Transformations required:
- Filter out internal test orders (
customer_id LIKE 'TEST-%') - Rename
created_attoorder_timeto match the destination schema - Enrich with customer account tier from a lookup table
- Mask
billing_emailvia hashing - Cast
total_amountfromVARCHARtoDECIMAL - Flatten the nested
shipping_addressstruct
INSERT INTO analytics_orders
SELECT
o.order_id,
o.order_time,
CAST(o.total_amount AS DECIMAL(12,2)) AS total_amount,
o.status,
-- Enrichment
c.account_tier,
c.acquisition_channel,
-- PII masking
MD5(CONCAT(o.billing_email, 'sk-salt-2026')) AS billing_email_hash,
-- Struct flattening
o.shipping_address['city'] AS shipping_city,
o.shipping_address['country'] AS shipping_country,
o.shipping_address['postcode'] AS shipping_postcode
FROM cdc_orders o
-- Filter: exclude internal test orders
WHERE o.customer_id NOT LIKE 'TEST-%'
-- Enrichment join
LEFT JOIN customer_profiles FOR SYSTEM_TIME AS OF o.proc_time AS c
ON o.customer_id = c.customer_id;
This single query applies six distinct transformation patterns in one pass - showing why Flink SQL is the right tool when complexity outgrows what SMTs can handle.
Operational Considerations
Schema evolution: Source schemas change. A field is added, renamed, or removed. Your transformation layer needs a policy for each case:
- New fields: pass through, drop, or fail?

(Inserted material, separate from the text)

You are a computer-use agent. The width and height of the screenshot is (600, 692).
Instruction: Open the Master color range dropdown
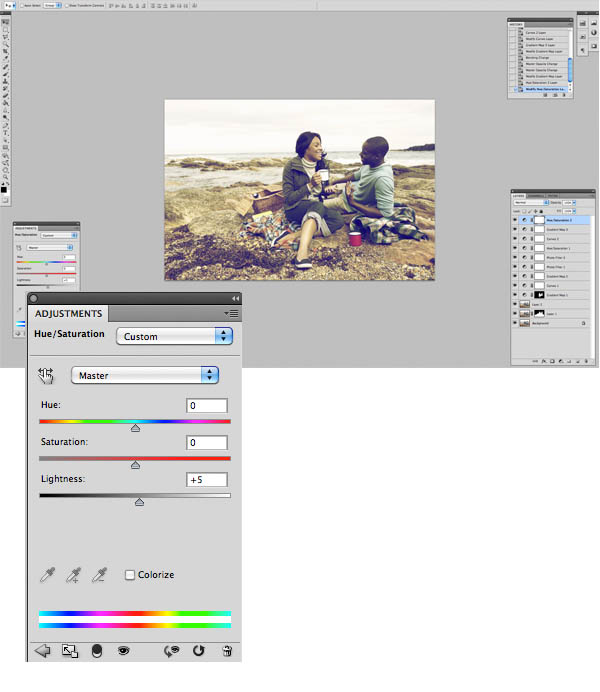point(144,375)
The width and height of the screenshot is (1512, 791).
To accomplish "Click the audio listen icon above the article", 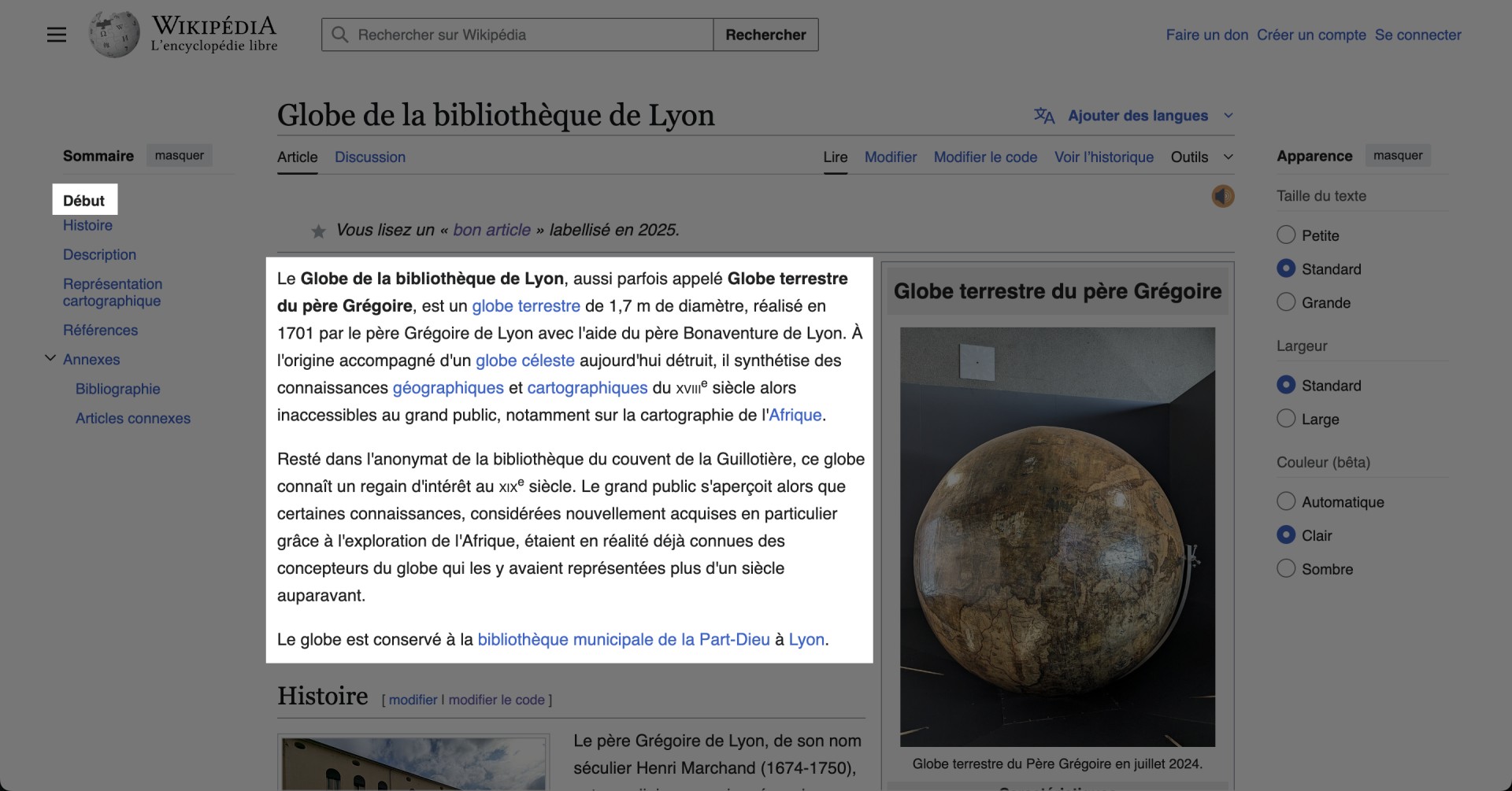I will click(x=1222, y=196).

- Renamed fields: use a compatibility alias or fail immediately?
- Removed fields: substitute a default or fail?
Define your policy before you need it. Schema registries (Confluent Schema Registry, AWS Glue Schema Registry) enforce compatibility rules and prevent incompatible schema changes from breaking downstream pipelines.

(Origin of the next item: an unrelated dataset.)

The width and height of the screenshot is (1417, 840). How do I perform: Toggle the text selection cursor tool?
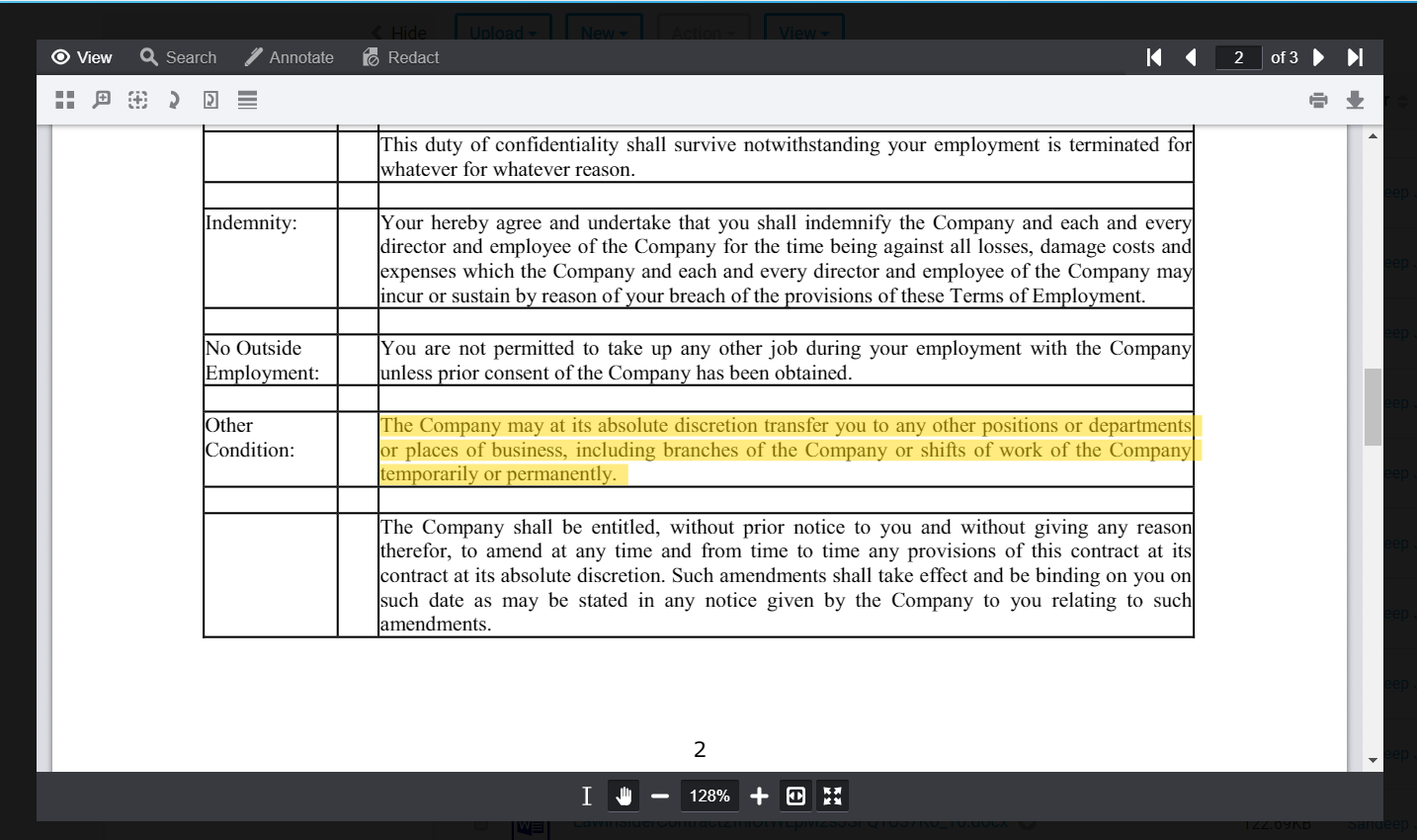(586, 796)
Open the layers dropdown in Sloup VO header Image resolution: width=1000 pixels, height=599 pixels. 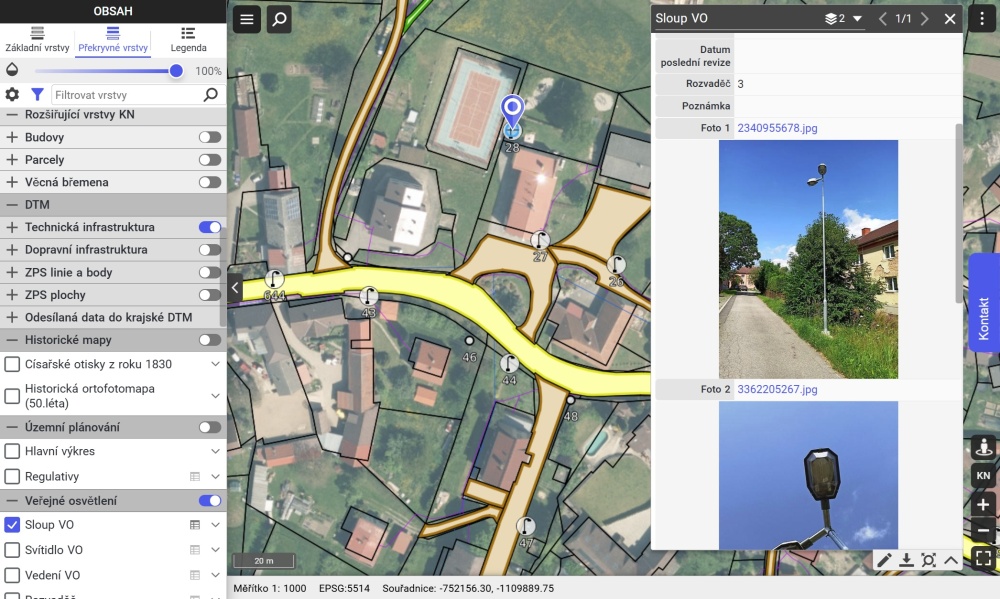click(844, 19)
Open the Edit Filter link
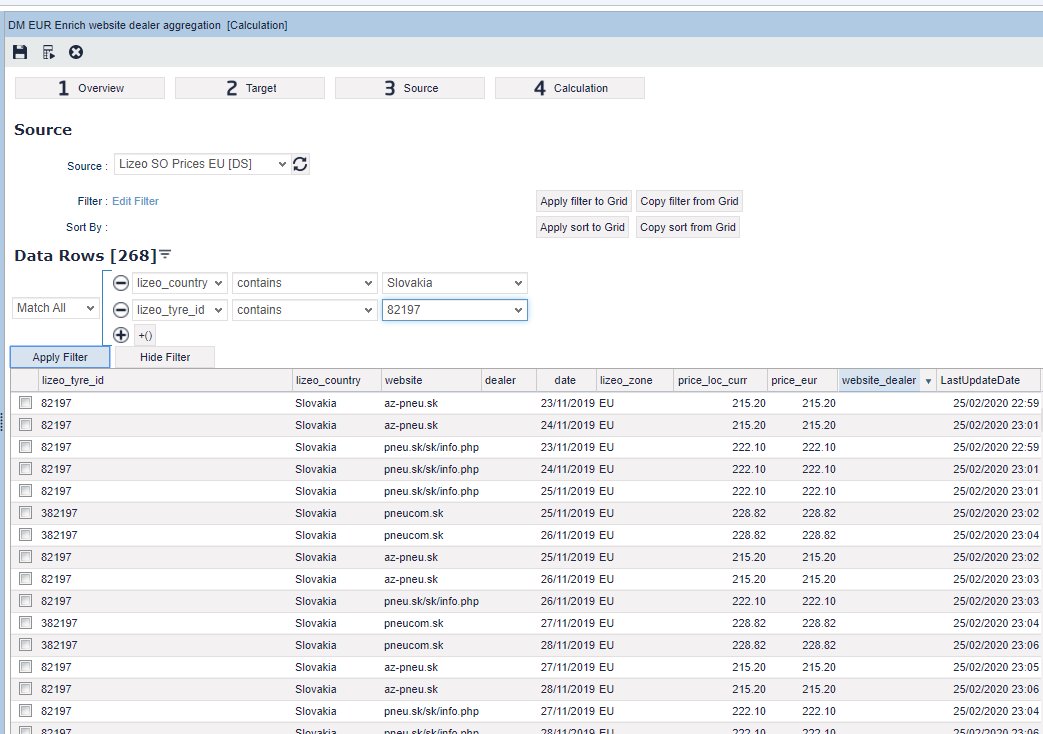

Testing transformations: Treat transformation logic as code. Unit test transformation functions, run integration tests with representative data samples, and include edge cases - nulls, empty strings, maximum values, Unicode characters.

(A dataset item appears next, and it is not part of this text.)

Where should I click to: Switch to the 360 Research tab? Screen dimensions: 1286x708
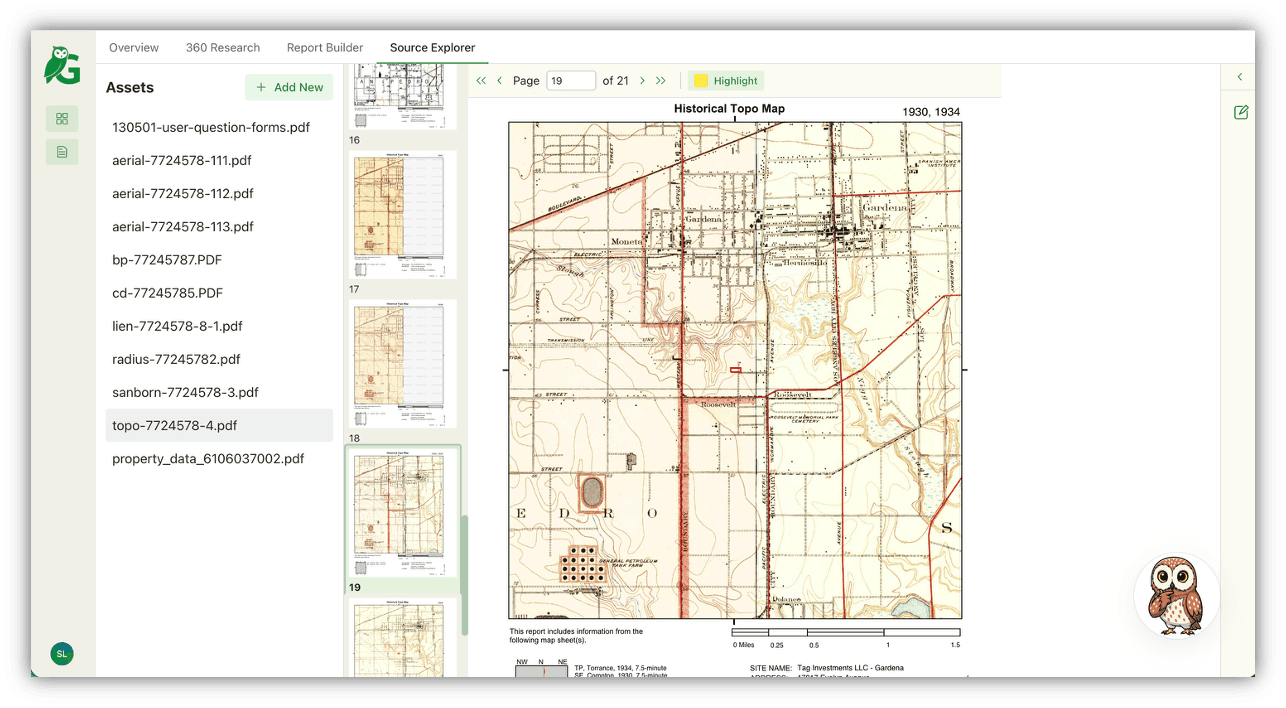point(223,48)
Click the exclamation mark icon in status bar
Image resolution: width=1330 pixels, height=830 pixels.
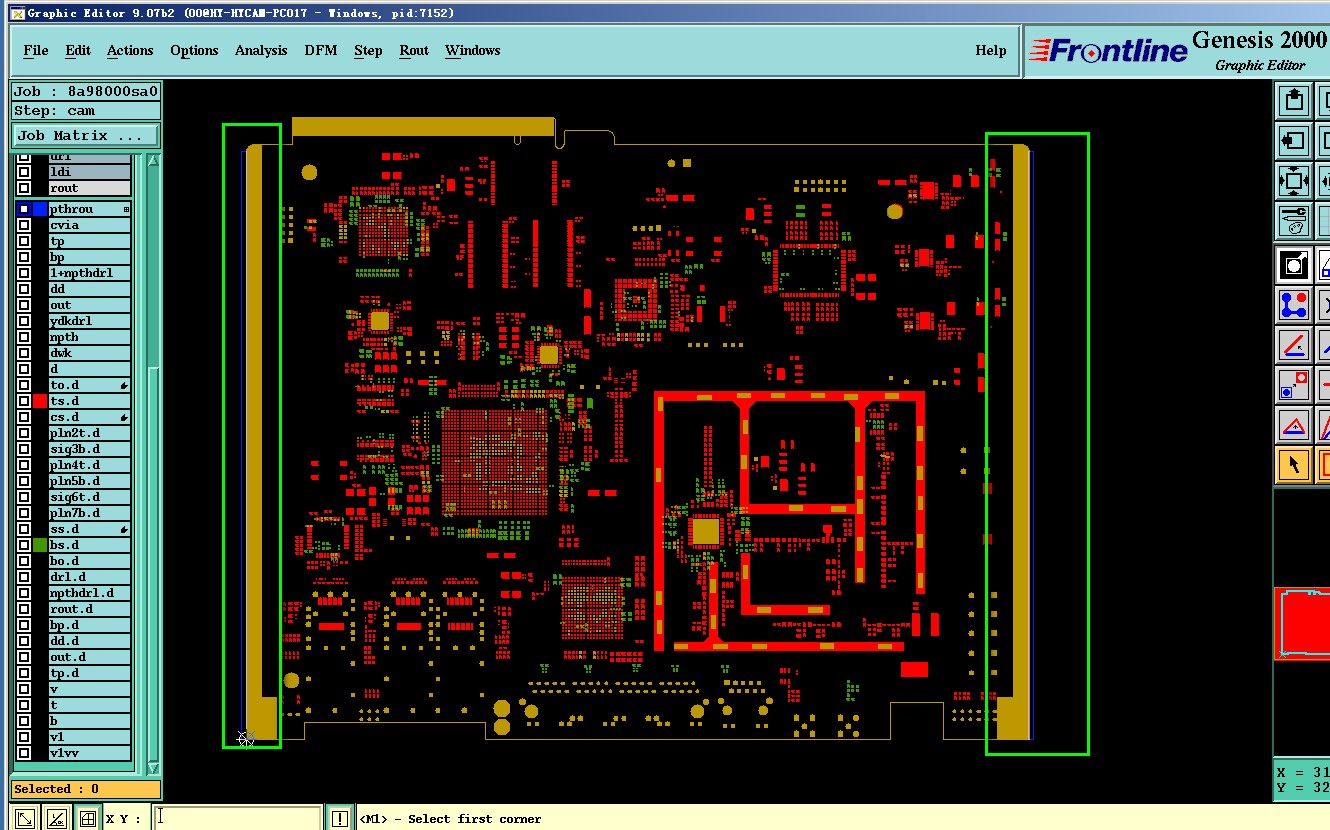(x=340, y=818)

Monitoring transform output: After a transformation runs, monitor its output distribution. Sudden changes in null rates, unexpected value distributions, or cardinality shifts often indicate a bug in the transformation logic or a change in the upstream data. For guidance on building a full monitoring framework, see Data Quality in Streaming Pipelines.
Summary
Stream data transformation is not a single feature - it is a set of composable patterns that together shape raw data into trusted, useful information. The key decisions are:
- Where to transform: source, pipeline, or destination
- What pattern applies: filter, map, enrich, mask, flatten, deduplicate
- Which tool to use: SMT for simple stateless logic, Flink SQL for complex stateful operations, a no-code layer for rapid iteration
Getting transformation right at the pipeline layer pays compound dividends: cleaner data in every downstream system, less repeated logic, faster query performance, and tighter compliance posture - all without modifying source systems or burdening destination teams.